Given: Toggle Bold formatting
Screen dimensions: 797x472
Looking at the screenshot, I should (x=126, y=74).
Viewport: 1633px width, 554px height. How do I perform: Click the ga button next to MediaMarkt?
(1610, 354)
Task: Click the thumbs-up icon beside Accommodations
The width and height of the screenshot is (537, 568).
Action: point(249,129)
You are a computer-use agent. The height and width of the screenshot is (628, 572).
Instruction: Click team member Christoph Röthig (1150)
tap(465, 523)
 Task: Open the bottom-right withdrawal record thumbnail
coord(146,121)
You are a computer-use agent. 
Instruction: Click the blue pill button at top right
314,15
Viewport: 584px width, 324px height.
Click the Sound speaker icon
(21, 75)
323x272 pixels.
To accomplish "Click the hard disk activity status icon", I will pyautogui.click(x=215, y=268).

··········

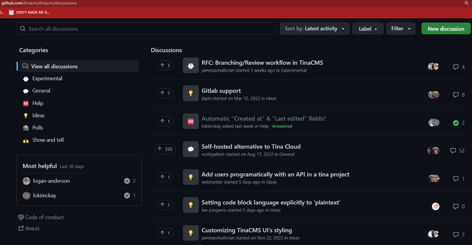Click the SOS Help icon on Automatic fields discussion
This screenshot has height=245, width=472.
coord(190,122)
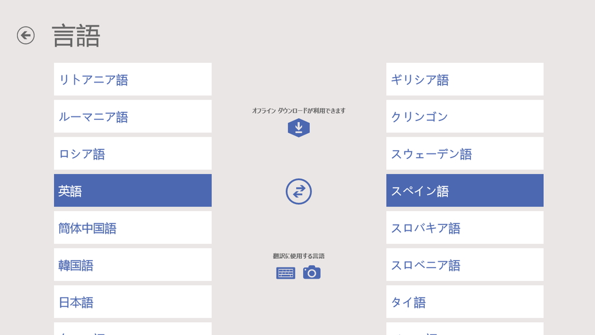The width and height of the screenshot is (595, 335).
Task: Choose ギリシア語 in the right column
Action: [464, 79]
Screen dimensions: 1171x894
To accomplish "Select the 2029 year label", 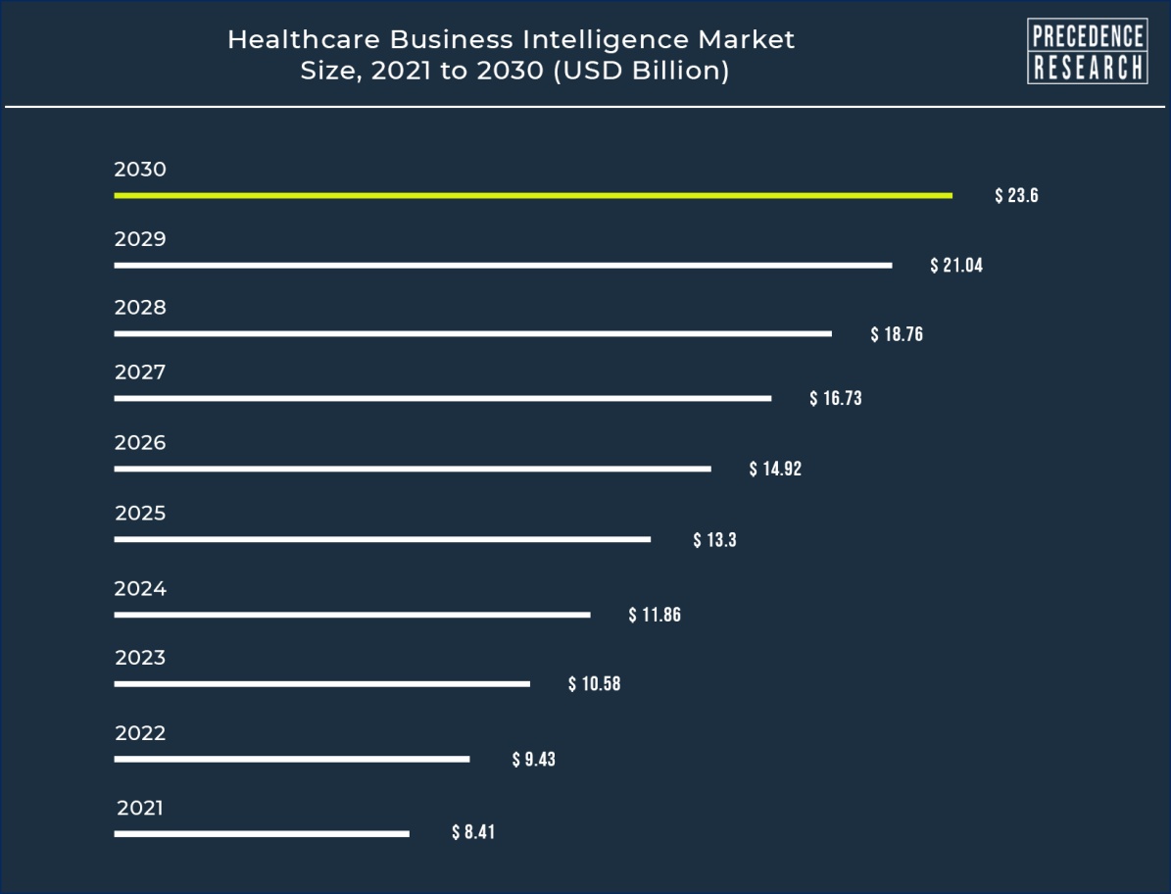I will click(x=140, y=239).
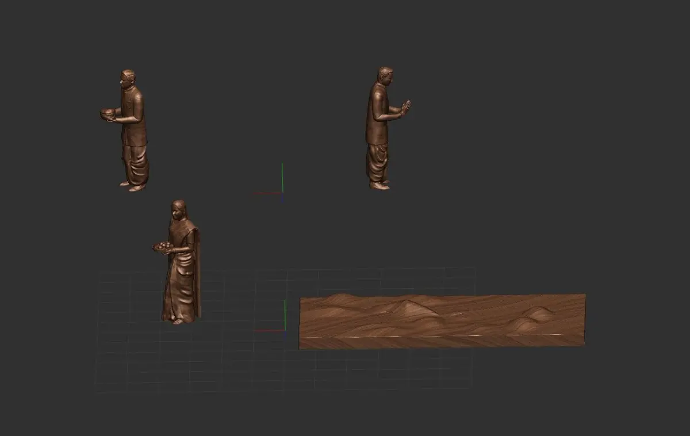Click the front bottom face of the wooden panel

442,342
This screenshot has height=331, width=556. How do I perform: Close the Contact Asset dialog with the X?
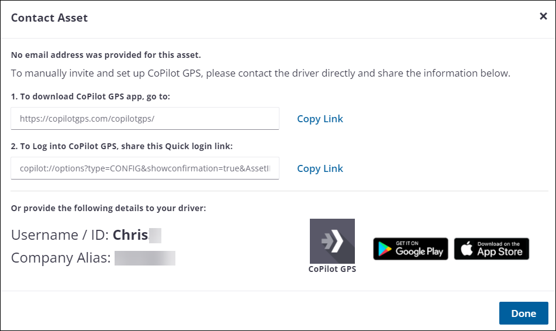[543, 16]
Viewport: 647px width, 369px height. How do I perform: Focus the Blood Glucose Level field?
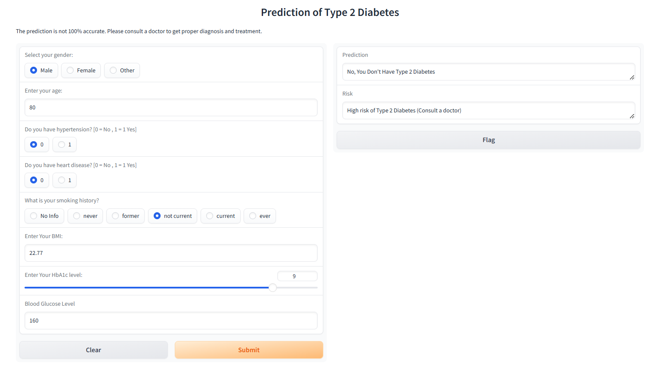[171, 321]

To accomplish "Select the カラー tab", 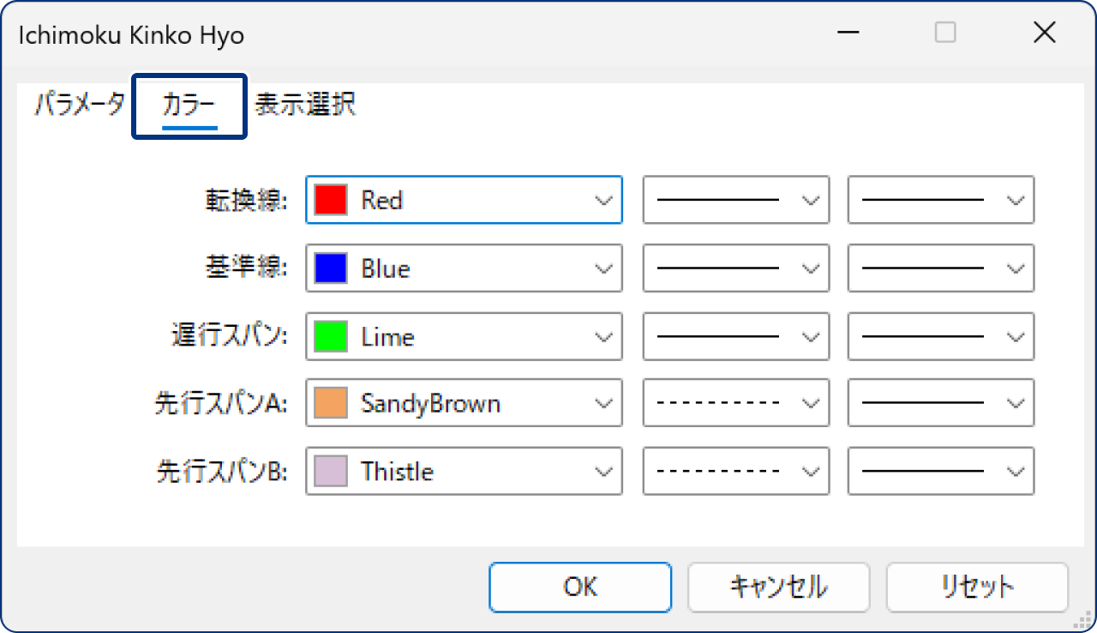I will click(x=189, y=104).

··········

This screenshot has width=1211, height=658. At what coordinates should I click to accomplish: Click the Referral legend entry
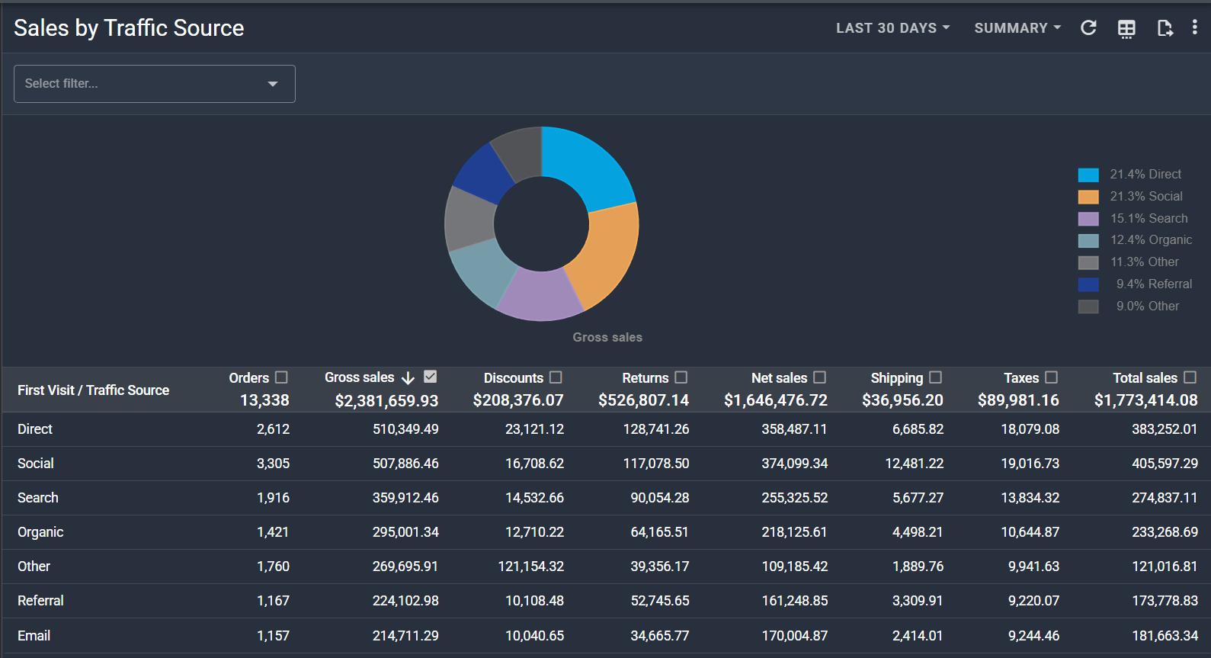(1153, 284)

··········

▶ **What you have to do**
Show each line from the material above where the string "computer" can be found.

▶ **Response for this exercise**
You are a computer-use agent. The height and width of the screenshot is (628, 572).
You are a computer-use agent. 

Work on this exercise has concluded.